I'd like to know too. I'm looking for Hygrophila sp. ‘Porto Velho’ and can't find it (or several other plants) anywhere!


----------



## Seattle_Aquarist (Mar 7, 2008)

Hi,

I don't know if any U.S. locations that ship plants internationally, but I have read that Tropica is an excellent supplier outside the U.S.A. Here is a link: http://www.tropica.com/default.asp


----------



## Rockylou (Nov 5, 2008)

You might check out Aqua Essential in the UK. They sell plants and ship internationally.

http://www.aquaessentials.co.uk/


----------



## simpsota (Mar 11, 2006)

oO.Crim.Oo said:


> Bump
> 
> I'd like to know too. I'm looking for Hygrophila sp. 'Porto Velho' and can't find it (or several other plants) anywhere!

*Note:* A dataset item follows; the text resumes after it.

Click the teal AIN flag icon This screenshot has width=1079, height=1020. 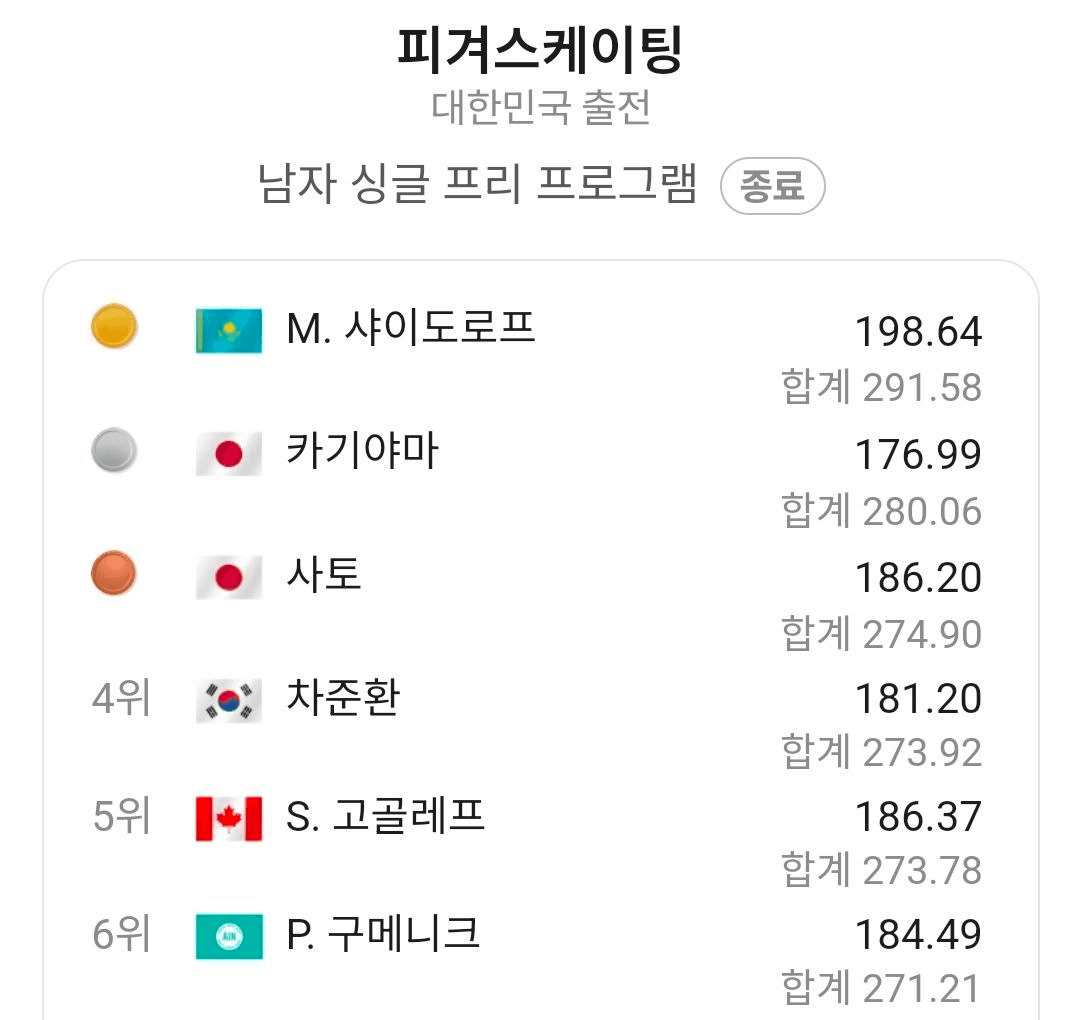coord(229,937)
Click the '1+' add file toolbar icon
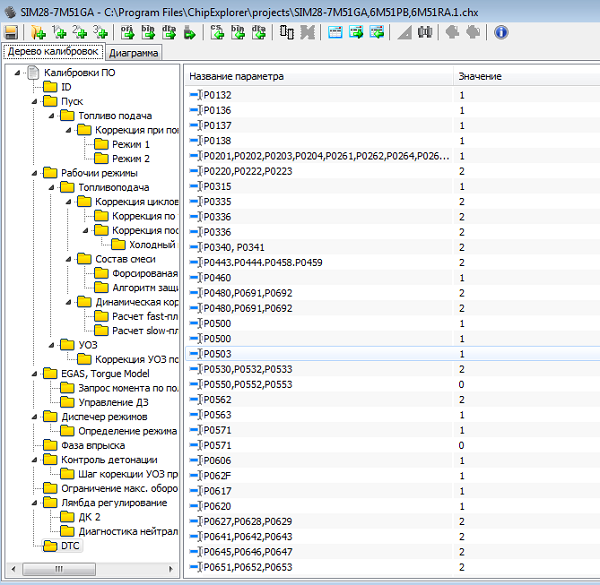Screen dimensions: 600x585 [59, 32]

Probably because Hygrophila polysperma is on the US Federal Noxious Weeds list. This makes all species of Hygrophila polysperma (which I believe includes that one) prohibited from being shipped across states lines or from being brought into the United States of America. I had forgotten Hygrophila was on the list until I reviewed it a week or so ago.

http://www.aphis.usda.gov/plant_health/plant_pest_info/weeds/downloads/weedlist2006.pdf


----------



## Erin C. (May 12, 2005)

Has anyone noticed that Tropica is down or is it just me?


----------